Here are four problems with the Irons blueprint that threaten to cause them chaos during 2013/14...

A top-half finish is an unfair demand

"The Club have made clear that they want to see progression on the pitch and at least a top-ten finish" hints that failure to rank above halfway will see Allardyce ditched. However, it is an ambitious minimum goal in a division where seven of the spots are locked down, especially as the gap between tenth and 13th/14th/15th is often minimal.

It also ignores the role of cup runs - clearly not a priority for the owners due to their desperation to be a Premier League side upon arrival at the Olympic Stadium.
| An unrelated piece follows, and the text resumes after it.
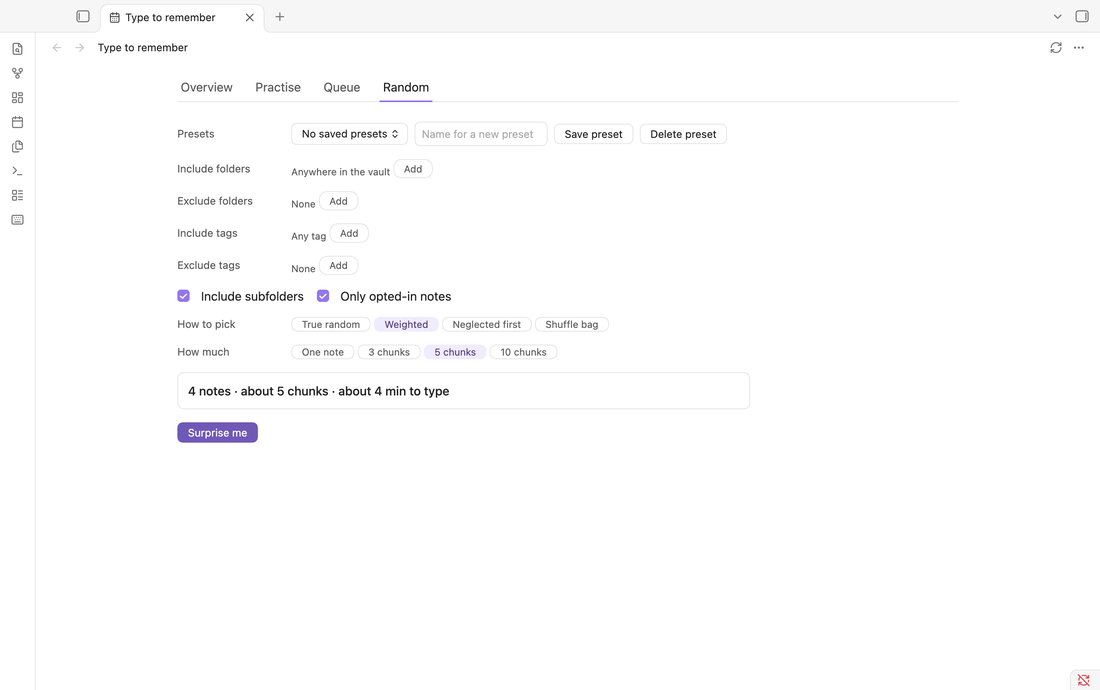Open the No saved presets dropdown
This screenshot has width=1100, height=690.
pyautogui.click(x=349, y=134)
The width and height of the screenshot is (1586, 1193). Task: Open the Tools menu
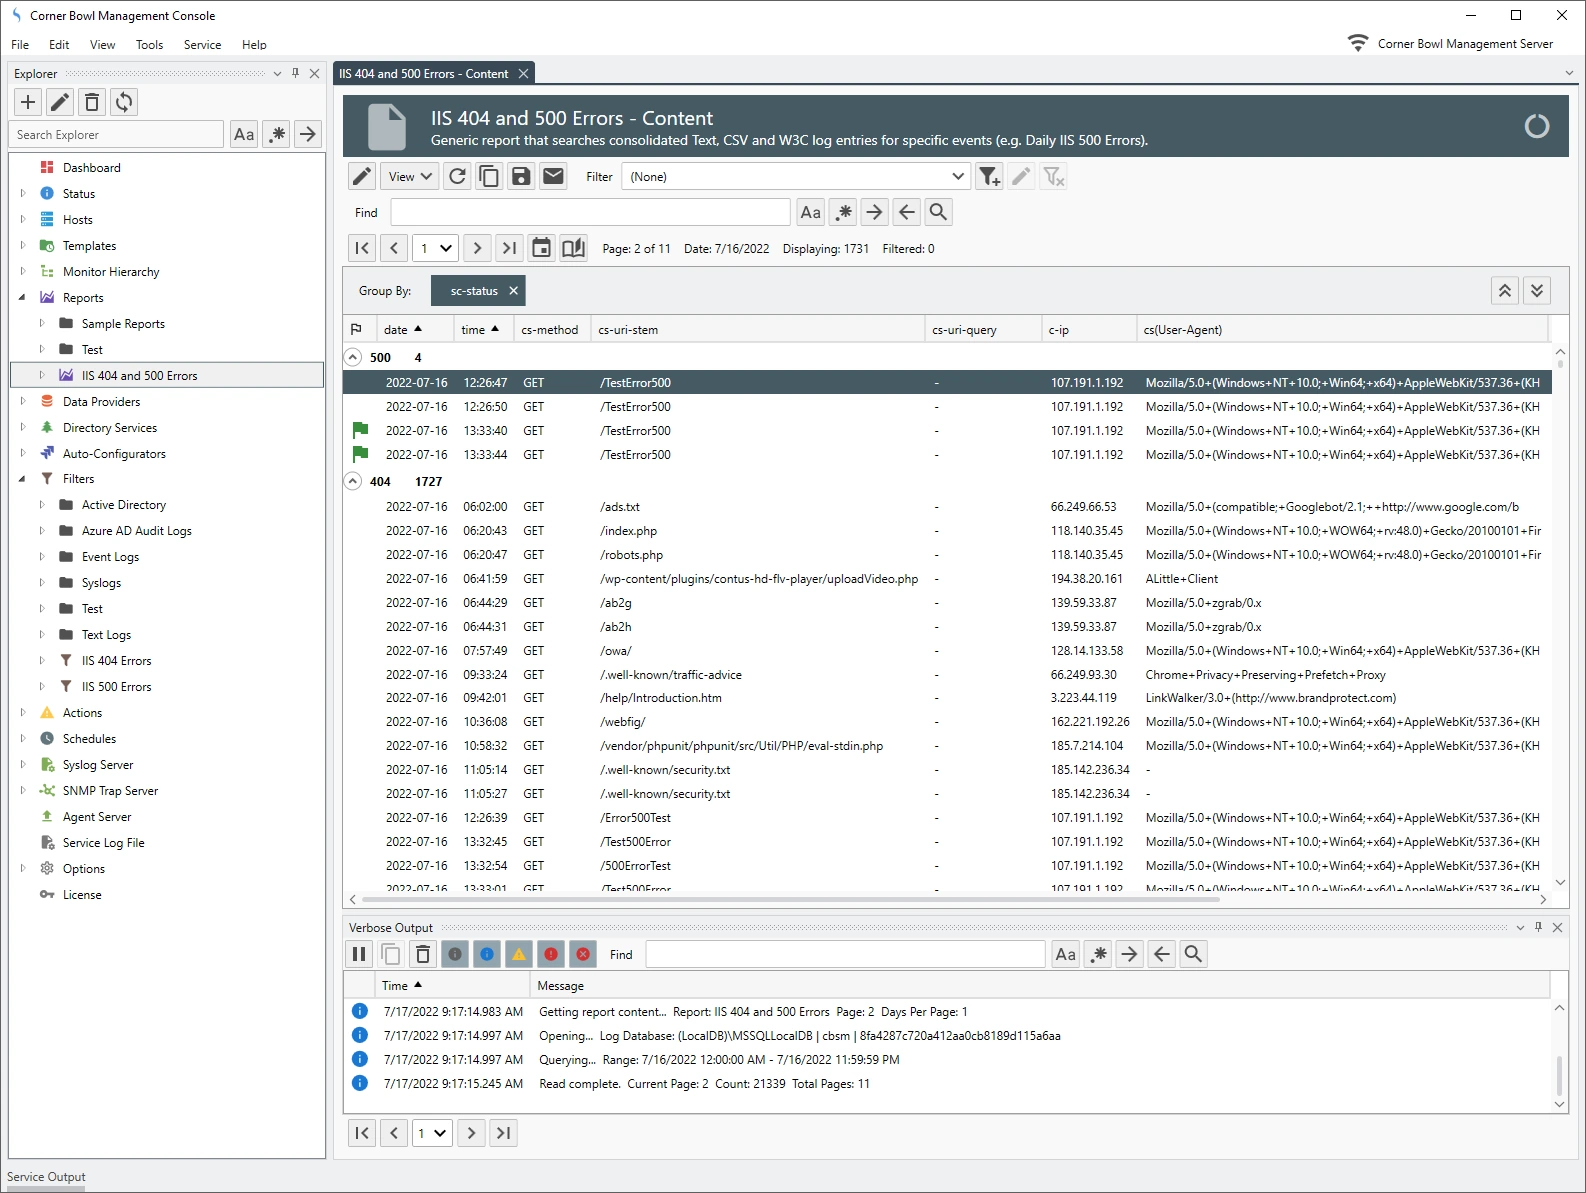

Yet Hull fans will have enjoyed coming 16th, reaching an FA Cup Final and the Europa League in their first post-promotion campaign far more than West Ham celebrated tenth in 2012/13. Top-half odds of 2.526/4 indicate that Allardyce is more likely to miss than hit.


Allardyce's transfer record is decent

"The Board (will) have a greater involvement in the players who are signed, as the Board will once again be investing considerable funds into the Club this summer" suggests that transfer policy will be controlled by David Sullivan rather than Allardyce from now on, though it would be harsh to criticise the acquisitions overseen by Big Sam since his 2011 appointment.

Three of the back five lauded in the statement for West Ham's 14 Premier League clean sheets were recruited cheaply - Adrian and Joey O'Brien on free transfers and Guy Demel for next to nothing - as were Matt Taylor, George McCartney and James Collins, who all helped keep them up. It has only been a few high-profile attacking purchases that have been questionable (a fate that befalls almost every manager), and the most high-profile of those, Andy Carroll, definitely had owner approval.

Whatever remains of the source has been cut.